Pemphigus vulgaris (PV) is a debilitating autoimmune disease of the skin characterized by the presence of IgG autoantibodies to desmoglein 3 (Dsg3), an element of the desmosomal adhesion complex that is essential for epidermal keratinocyte adhesion. Genetic association studies have identified the HLA allele HLA-DRB1*04:02 as a risk factor for PV, but it is not yet known whether expression of this molecule on immune cells plays a causal role in the generation of IgG autoantibody responses in PV. To explore this possibility, Eming et al. (p. 4391) created a humanized transgenic mouse that expressed a single MHC molecule, HLA-DRB1*04:02 (Tg). They found that immunization of Tg mice with human Dsg3 led to robust production of Dsg3-specific pathogenic IgG autoantibodies. Injection into human skin biopsies of sera from Dsg3-immunized Tg mice, but not sera from immunized mice expressing a non-PV associated HLA gene, resulted in the generation of anti-epithelial cell surface IgG deposits and loss of intraepidermal adhesion, a hallmark symptom of PV. Treating Tg mice with anti-CD4 or anti-CD40L monoclonal Abs in combination with human Dsg3 immunization abrogated anti-Dsg3 IgG Ab production, suggesting that interactions between B cells and T cells were crucial to autoantibody generation. T cells from Tg mice were tightly restricted to HLA-DRB1*04:02, and only peptides binding to HLA-DRB1*04:02 elicited anti-Dsg3 autoantibody responses. These data indicate that T cell recognition of HLA-DRB1*04:02–restricted Dsg3 epitopes plays an integral role in the generation of autoantibody responses in a model of PV and present a potential therapeutic target for the treatment of this disease.

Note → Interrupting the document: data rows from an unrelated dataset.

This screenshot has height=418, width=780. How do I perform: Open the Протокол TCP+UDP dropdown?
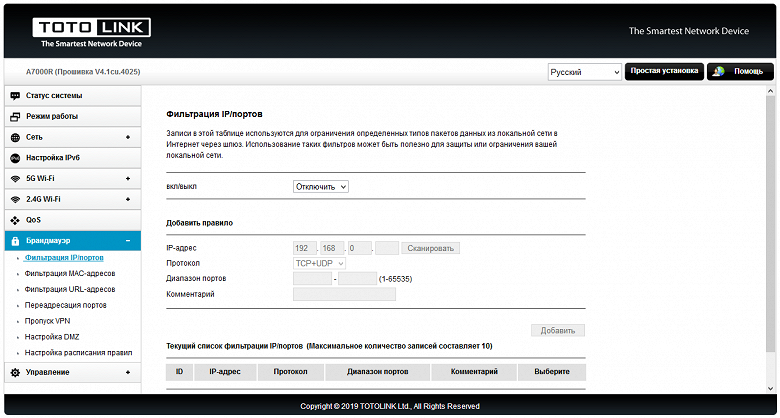click(320, 263)
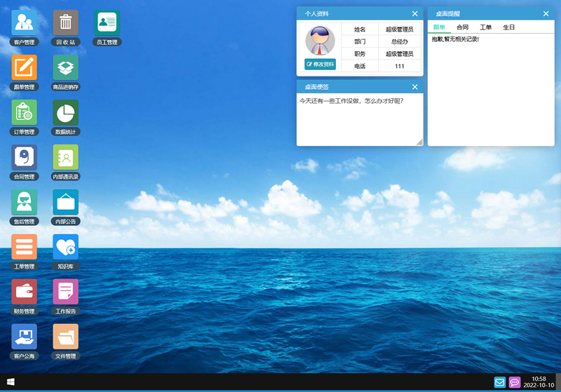Switch to the 合同 reminder tab
This screenshot has height=392, width=561.
point(462,27)
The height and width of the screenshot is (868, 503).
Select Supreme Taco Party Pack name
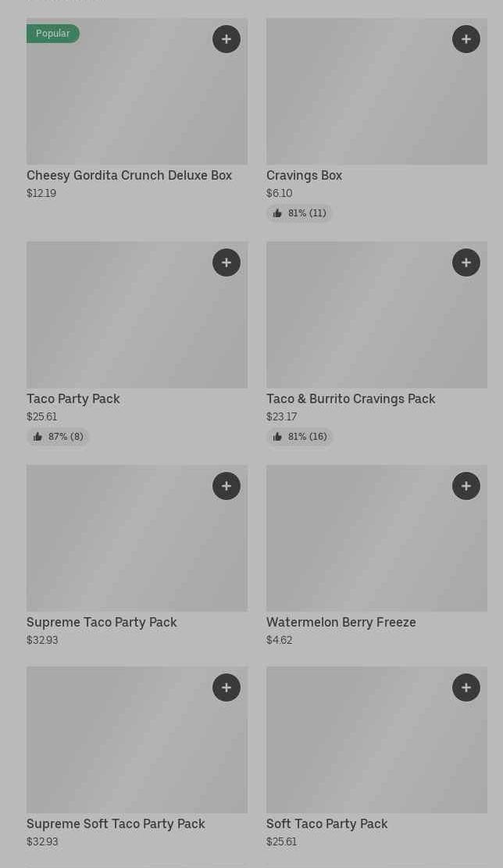102,623
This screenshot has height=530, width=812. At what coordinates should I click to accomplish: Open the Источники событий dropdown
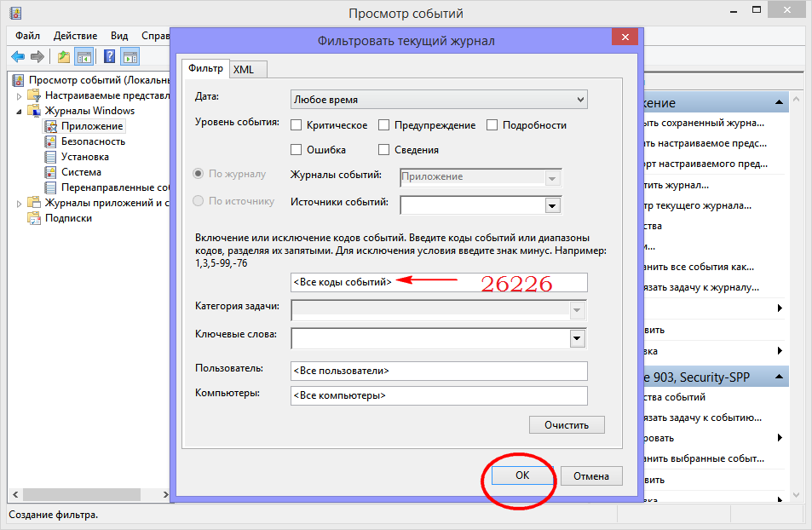pos(552,205)
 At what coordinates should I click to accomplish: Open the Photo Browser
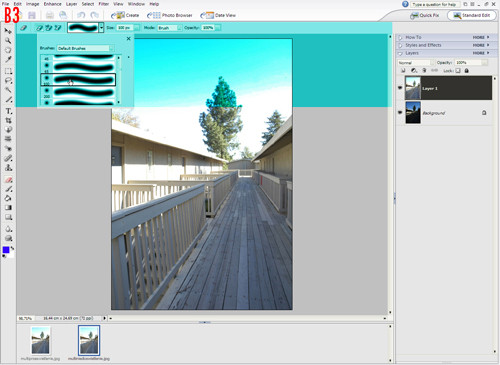tap(170, 15)
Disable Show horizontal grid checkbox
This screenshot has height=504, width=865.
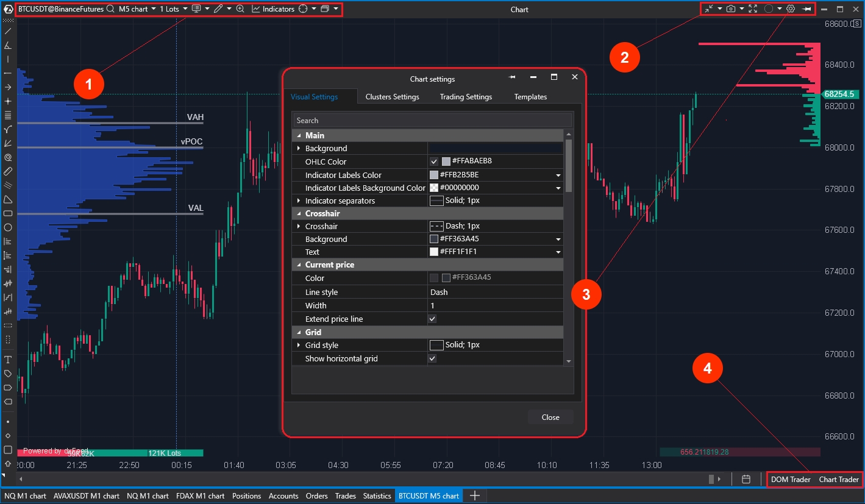click(x=432, y=358)
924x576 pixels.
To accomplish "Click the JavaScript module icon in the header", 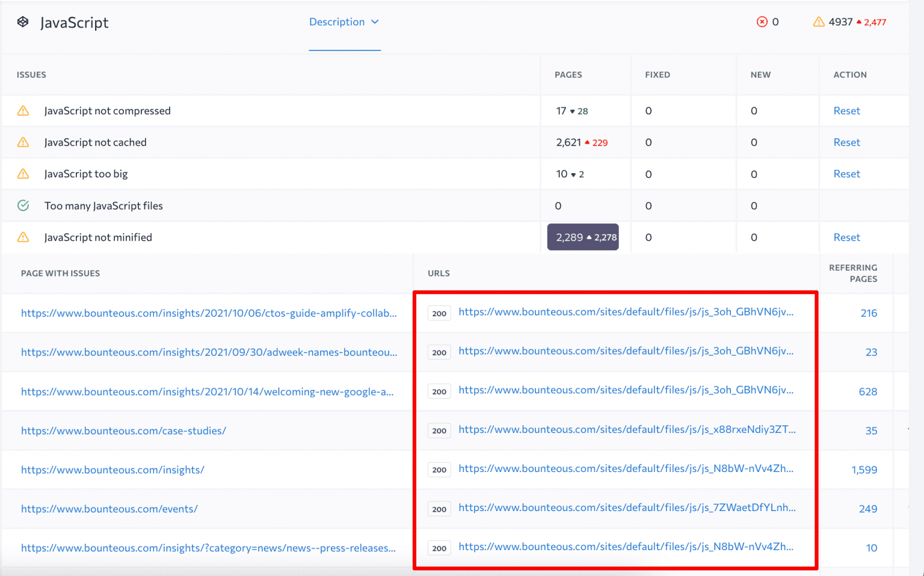I will tap(23, 22).
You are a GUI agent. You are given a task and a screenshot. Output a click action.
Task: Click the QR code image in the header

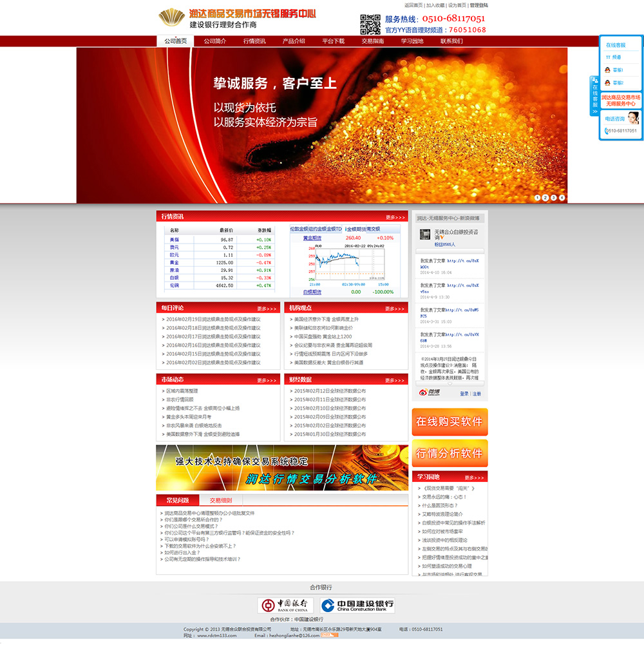point(370,24)
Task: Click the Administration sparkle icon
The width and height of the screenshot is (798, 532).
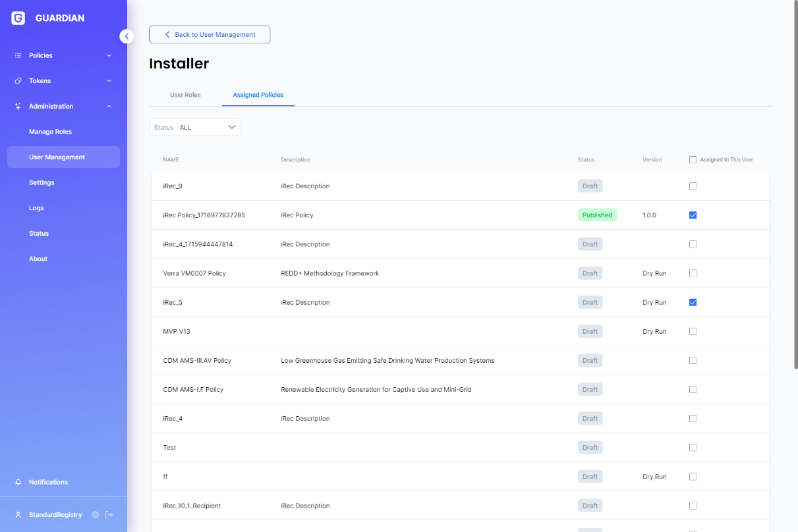Action: point(18,106)
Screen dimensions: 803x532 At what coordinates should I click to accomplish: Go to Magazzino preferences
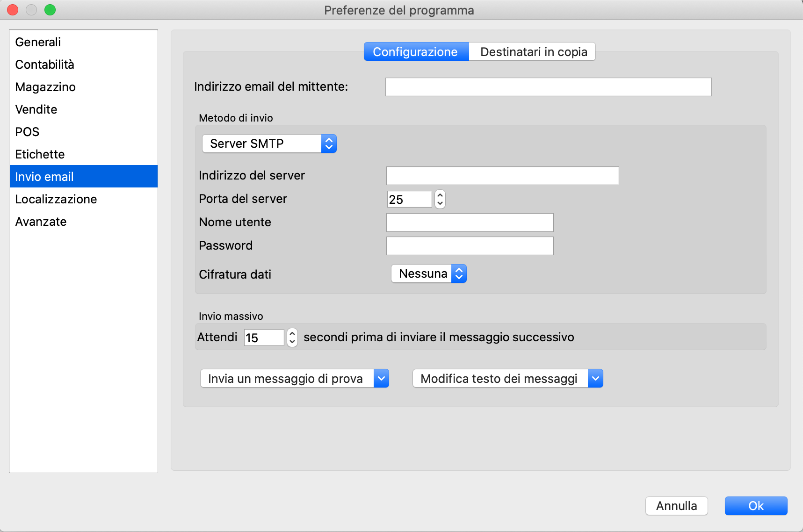(x=45, y=87)
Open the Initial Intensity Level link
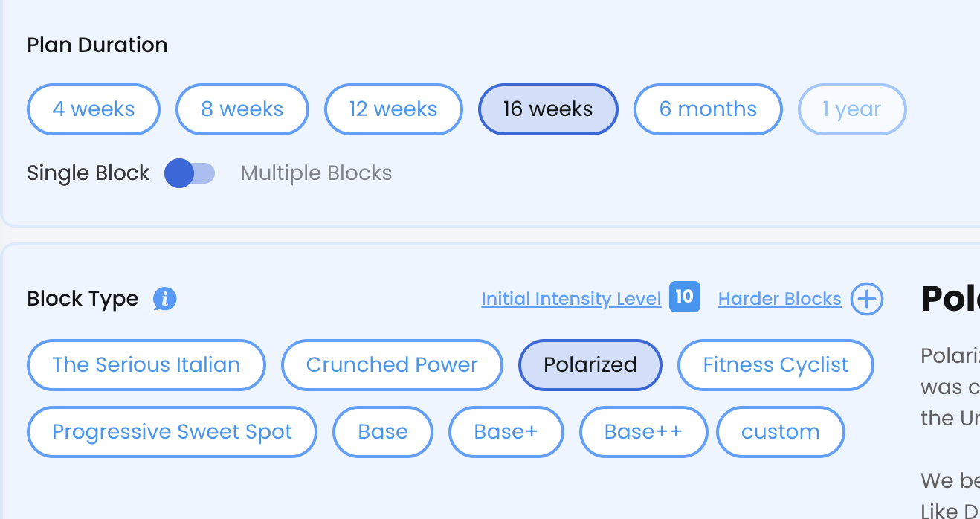The height and width of the screenshot is (519, 980). click(571, 299)
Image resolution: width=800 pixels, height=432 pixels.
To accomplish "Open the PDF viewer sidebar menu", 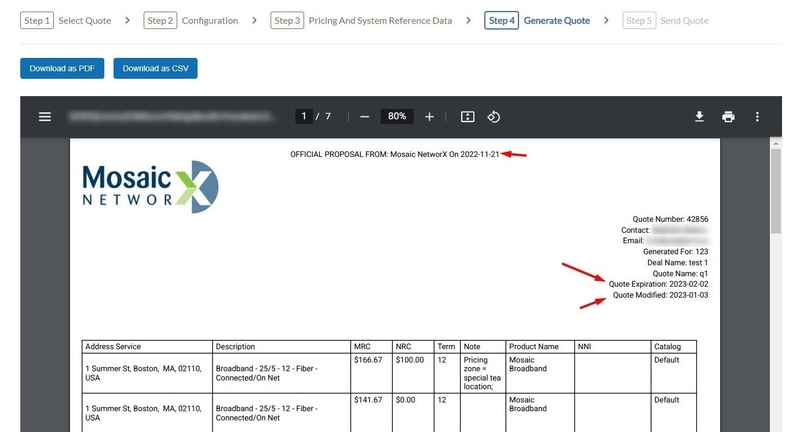I will pos(44,117).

Losing Control in the Mucosa

Chronic SIV infection is associated with increased expression of inhibitory receptors like PD-1 on T cells and impairment of antiviral functions. In vivo blockade of PD-1 during SIV infection restores antiviral functions in CD8⁺ T cells and reduces viral loads. Mylvaganem et al. (p. 4527) now examine how PD-1 expression on CD4⁺ T cells influences chronic SIV infection. PD-1^hi CD4⁺ T cells were detected in the rectal mucosa and lymph nodes (LNs), preferential sites of SIV replication, in naive rhesus macaques (RMs). PD-1^hi CD4⁺ T cells at these sites coexpressed the T follicular helper cell markers CXCR5 and Bcl-6. The frequency of PD-1^hi CD4⁺ T cells as a percentage of total CD4⁺ T cells increased in the rectal mucosa and LNs of SIV-infected noncontrollers (>10⁴ SIV RNA copies/ml of plasma at 24 wk p.i., including unvaccinated and vaccinated animals) relative to SIV-naive or vaccine-controllers (<10⁴ RNA copies/ml of plasma at 24 wk p.i.). Moreover, these PD-1^hi CD4⁺ T cells expressed low levels of the viral coreceptor CCR5 but were able to support viral replication in the rectal mucosa. In contrast, higher levels of granzyme B⁺ SIV tetramer⁺CD8⁺ T cells were detected in the LNs of controllers versus noncontrollers and correlated inversely with the frequency of CXCR5⁺PD-1^hi CD4⁺ T cells. Together these results suggest that PD-1^hi CD4⁺ T cells in the rectal mucosal sites contribute to SIV replication and the antiviral CD8⁺ T cell population may be able to curb the expansion of PD-1^hi CD4⁺ T cells and limit viral replication in the LNs.